基于seer的机器学习预测乳腺癌骨转移：模型开发和验证。

背景：乳腺癌（BC）是女性的主要癌症。它经常转移到骨骼，使预后恶化。诊断方法往往不能预测骨转移（BM）。本研究利用监测、流行病学和最终结果（SEER）数据库开发了一种机器学习（ML）模型，用于BM预测，以改进治疗方法并改善结果。方法：使用SEER数据，我们研究了2010-2015年诊断为放射学证实的BM的24,584例BC患者。评估肿瘤大小、分级、肿瘤(T)/淋巴结(N)分期、雌激素受体(ER)/孕激素受体(PR)/人表皮生长因子受体2 （HER2）状态。分层随机化将数据分为70%训练组（n= 18438）和30%验证组（n= 6146）。开发了六种ML算法，强调随机森林（RF）。受试者工作特征（ROC）曲线分析[曲线下面积（AUC）、敏感性、特异性、阴性预测值（NPV）]评估疗效。SHapley加性解释（SHAP）框架确定了关键的BM预测因子。结果：我们分析了24,584例患者，确定了1,298例（5.26%）BM患者。与梯度增强机（GBM）的最大灵敏度（0.658,95% CI: 0.609-0.707）相比，Logistic回归（LR）提供了最高的特异性[0.897,95%可信区间（CI）： 0.889-0.905]。灵敏度为0.658，需要更好的算法或多模态方法进行病例识别。多层感知器神经网络（MLPNN）模型表现出优异的性能，最高的AUC为0.808 (95% CI: 0.798-0.818)，超过了LR和自适应增强（AdaBoost）模型，两者的AUC均为0.803 （95% CI: 0.793-0.813）。RF模型特别擅长于排除BM， NPV超过97%。SHAP分析确定肿瘤大小、分级、T/N分期、ER/PR/HER2状态和脑/肝/肺转移是危险分层的关键预测因素。决策曲线分析显示RF比美国癌症联合委员会（AJCC）分期系统更有效。结论：我们的ML模型显示了预测BC患者脑转移的潜力。它可以作为早期识别高危个体的临床辅助手段。然而，适度的敏感性需要改进，以便更好地检测病例。本研究支持将机器学习融入临床实践，推进个性化肿瘤医学。

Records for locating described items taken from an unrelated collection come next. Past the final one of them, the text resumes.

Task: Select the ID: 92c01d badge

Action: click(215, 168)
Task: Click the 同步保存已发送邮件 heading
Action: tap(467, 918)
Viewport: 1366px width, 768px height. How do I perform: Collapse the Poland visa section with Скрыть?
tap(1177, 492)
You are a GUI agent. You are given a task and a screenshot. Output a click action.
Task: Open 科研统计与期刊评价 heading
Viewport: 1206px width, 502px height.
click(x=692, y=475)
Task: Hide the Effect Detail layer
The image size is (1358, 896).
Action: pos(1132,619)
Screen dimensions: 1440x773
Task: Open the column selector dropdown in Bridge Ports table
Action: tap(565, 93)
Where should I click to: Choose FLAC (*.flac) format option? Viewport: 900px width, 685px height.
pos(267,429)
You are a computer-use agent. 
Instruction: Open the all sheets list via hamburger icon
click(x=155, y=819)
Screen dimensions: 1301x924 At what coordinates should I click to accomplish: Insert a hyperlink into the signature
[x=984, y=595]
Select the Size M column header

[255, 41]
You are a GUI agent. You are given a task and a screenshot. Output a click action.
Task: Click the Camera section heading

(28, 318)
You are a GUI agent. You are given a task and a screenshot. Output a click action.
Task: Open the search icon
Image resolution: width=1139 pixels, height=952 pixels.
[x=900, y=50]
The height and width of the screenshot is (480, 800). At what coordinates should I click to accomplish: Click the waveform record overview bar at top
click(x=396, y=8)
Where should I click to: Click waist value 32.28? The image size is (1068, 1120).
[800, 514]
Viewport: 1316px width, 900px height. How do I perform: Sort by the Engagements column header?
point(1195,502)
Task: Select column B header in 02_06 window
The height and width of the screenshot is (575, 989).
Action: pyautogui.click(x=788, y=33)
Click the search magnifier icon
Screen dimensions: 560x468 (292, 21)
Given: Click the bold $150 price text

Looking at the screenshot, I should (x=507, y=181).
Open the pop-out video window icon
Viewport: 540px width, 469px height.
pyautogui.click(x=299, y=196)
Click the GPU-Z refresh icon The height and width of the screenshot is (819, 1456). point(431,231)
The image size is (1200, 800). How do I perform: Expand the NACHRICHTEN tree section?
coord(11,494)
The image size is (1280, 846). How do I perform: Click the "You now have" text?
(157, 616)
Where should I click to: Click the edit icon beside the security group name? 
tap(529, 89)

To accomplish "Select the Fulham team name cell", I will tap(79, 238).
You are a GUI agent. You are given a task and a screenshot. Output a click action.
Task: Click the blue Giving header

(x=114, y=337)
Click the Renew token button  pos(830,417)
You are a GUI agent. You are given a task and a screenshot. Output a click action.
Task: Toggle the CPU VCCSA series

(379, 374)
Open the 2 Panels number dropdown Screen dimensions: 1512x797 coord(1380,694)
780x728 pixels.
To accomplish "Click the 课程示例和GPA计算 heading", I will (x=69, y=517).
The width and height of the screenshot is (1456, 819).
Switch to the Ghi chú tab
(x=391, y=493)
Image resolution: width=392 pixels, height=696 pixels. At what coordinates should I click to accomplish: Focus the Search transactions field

本文章由计算机程序翻译，如有差异，请以英文原文为准。

求助全文

约1分钟内获得全文求助全文

来源期刊

Gland surgery Medicine-Surgery

CiteScore

3.60

自引率

0.00%

发文量

113

期刊介绍： Gland Surgery (Gland Surg; GS, Print ISSN 2227-684X; Online ISSN 2227-8575) being indexed by PubMed/PubMed Central, is an open access, peer-review journal launched at May of 2012, published bio-monthly since February 2015.